Stored items from a collection

####

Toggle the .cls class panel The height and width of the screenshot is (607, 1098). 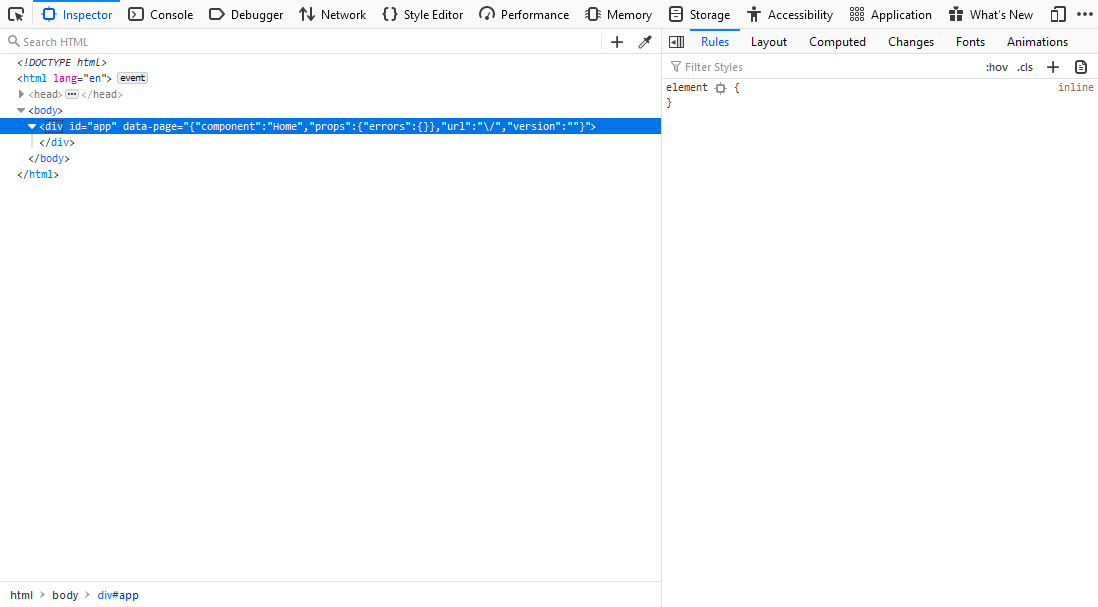[1024, 66]
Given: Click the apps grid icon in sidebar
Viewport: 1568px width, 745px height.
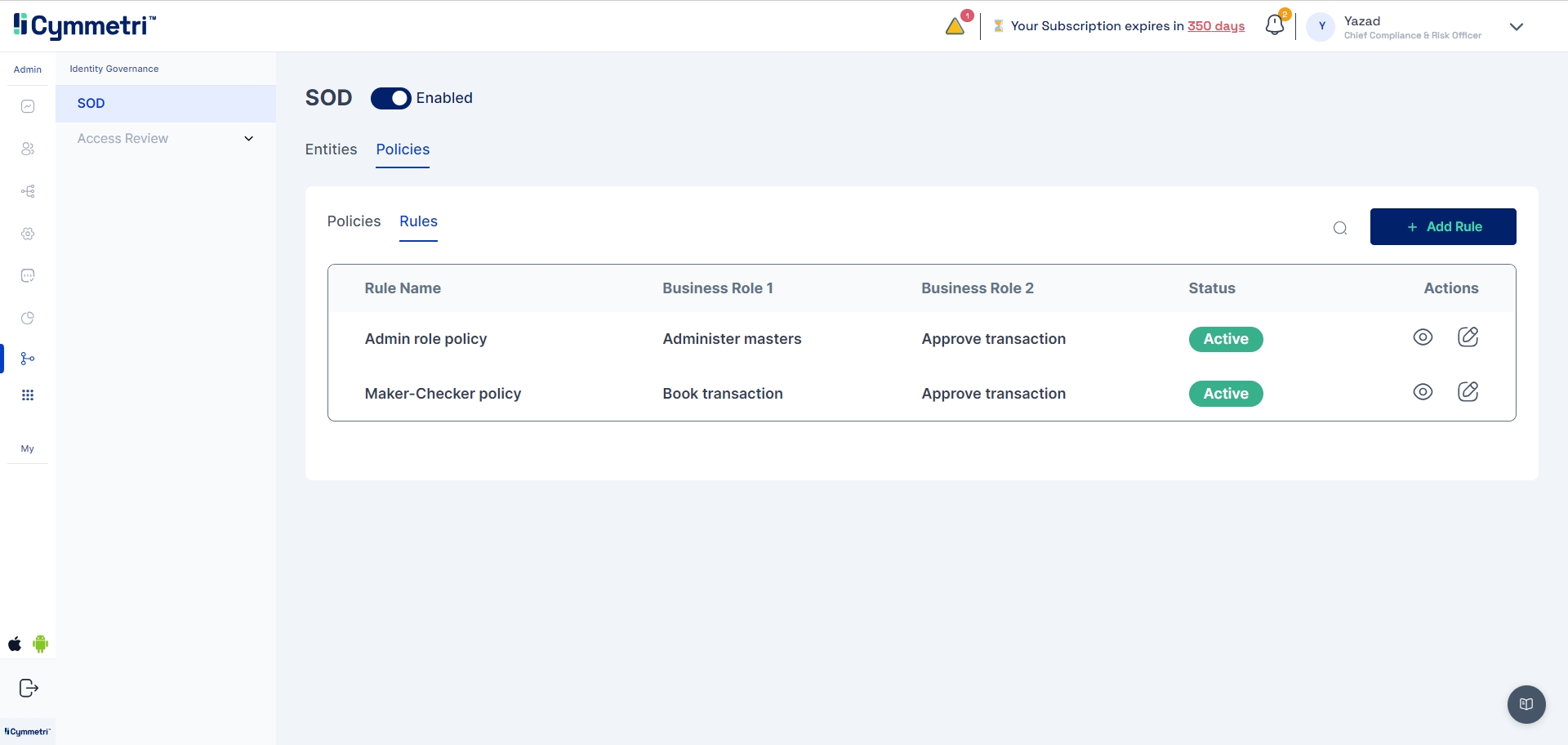Looking at the screenshot, I should (28, 395).
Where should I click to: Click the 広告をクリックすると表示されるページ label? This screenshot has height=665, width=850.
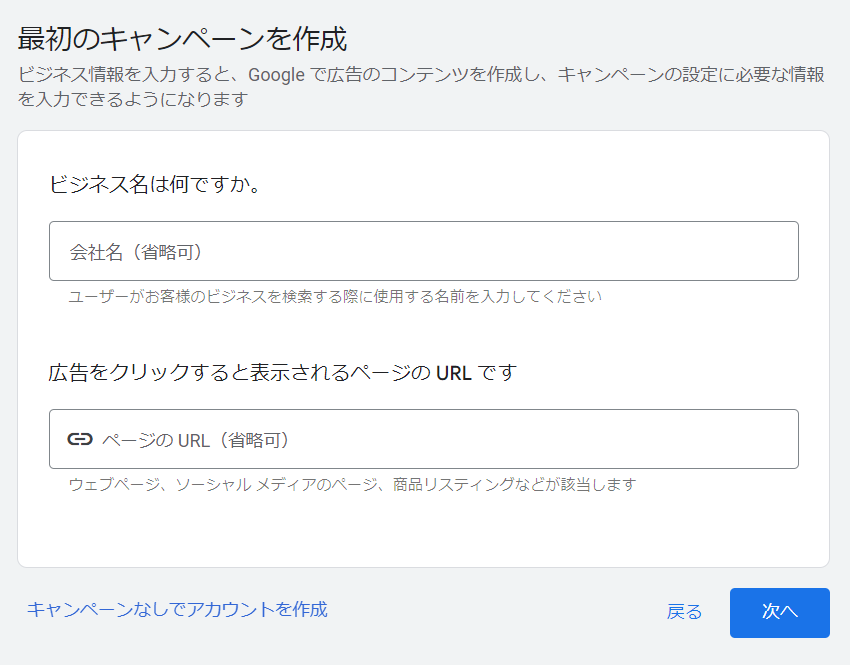pos(239,372)
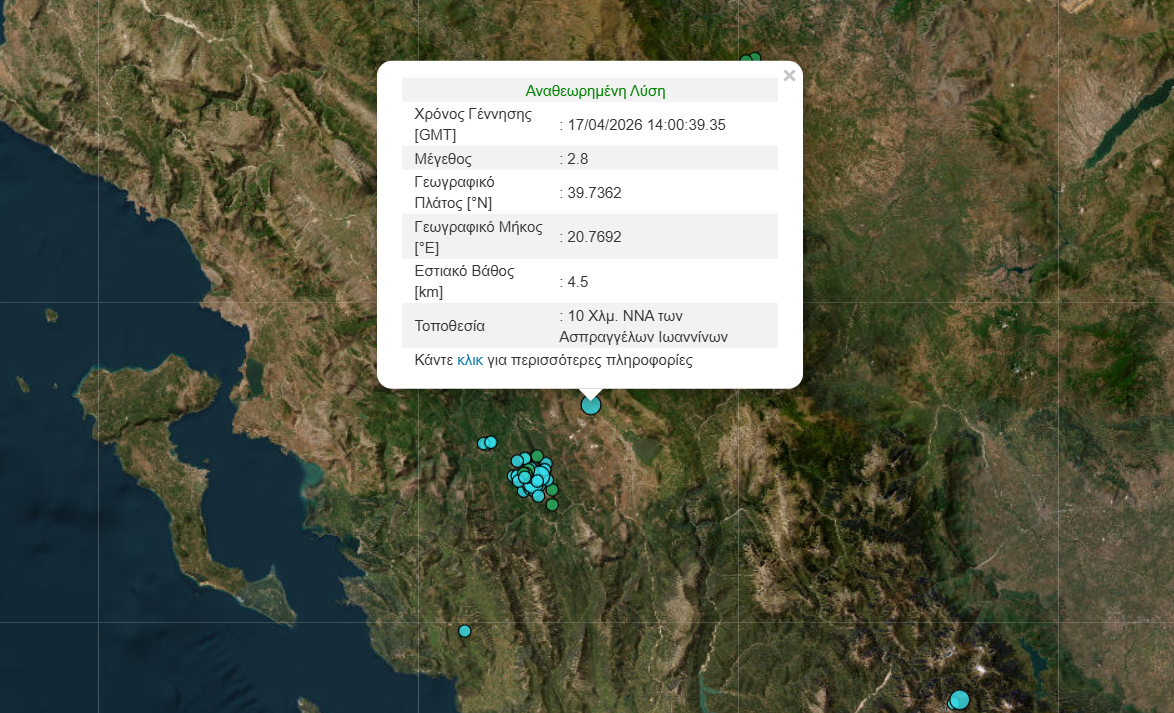Viewport: 1174px width, 713px height.
Task: Click the origin time 17/04/2026 14:00:39.35
Action: point(646,125)
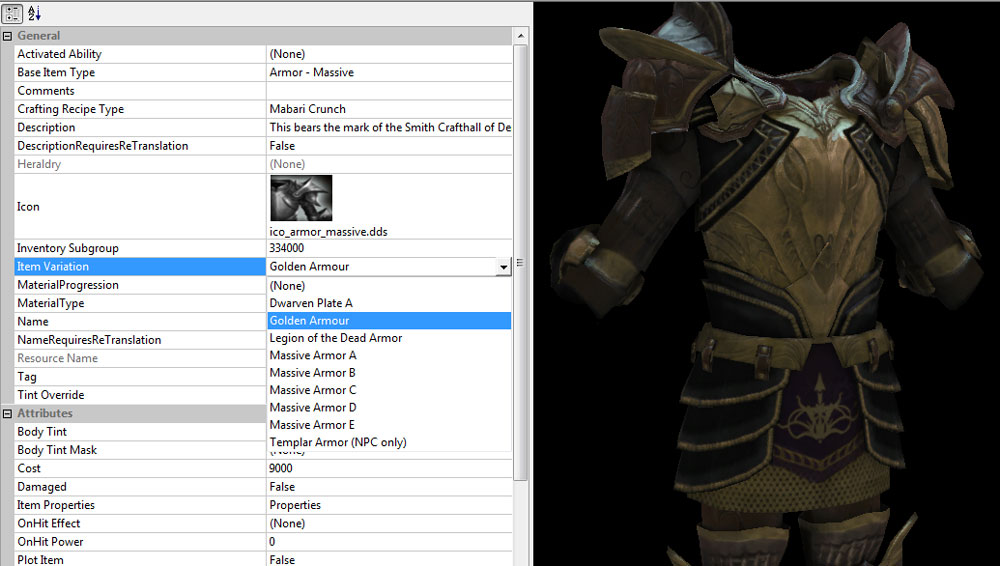
Task: Collapse the Attributes section
Action: (8, 413)
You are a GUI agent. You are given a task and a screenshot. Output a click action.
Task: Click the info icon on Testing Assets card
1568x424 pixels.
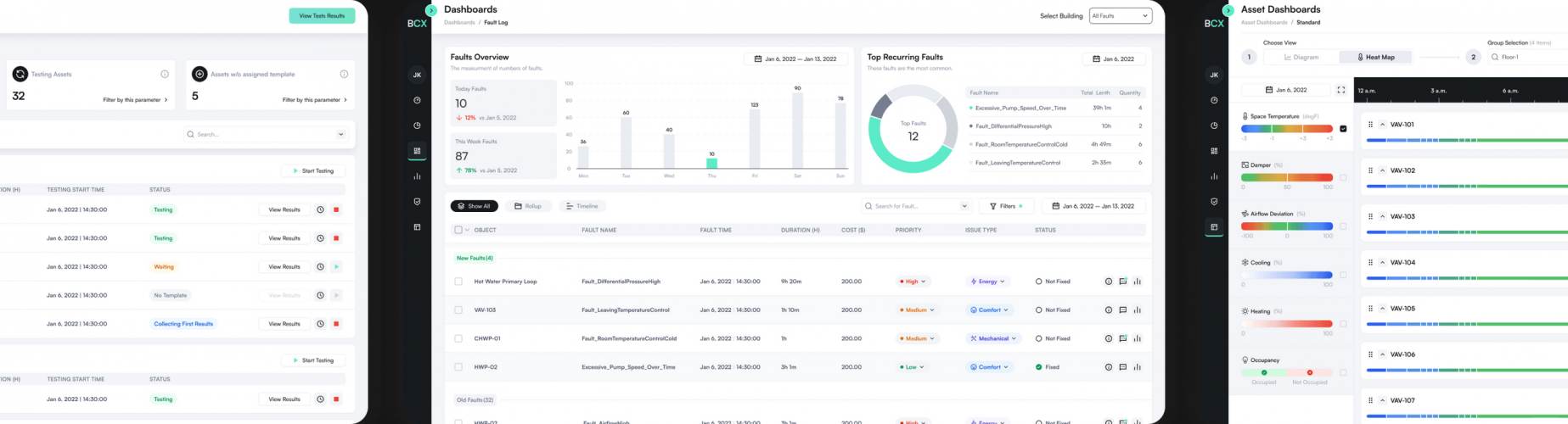click(x=165, y=75)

####

PROBLEM TO WORK ON →
As you read the records above, find each line that contains "icon" and copy it.

EXERCISE SOLUTION →
Given: Click the apps grid icon in sidebar
Task: Click the info icon on Testing Assets card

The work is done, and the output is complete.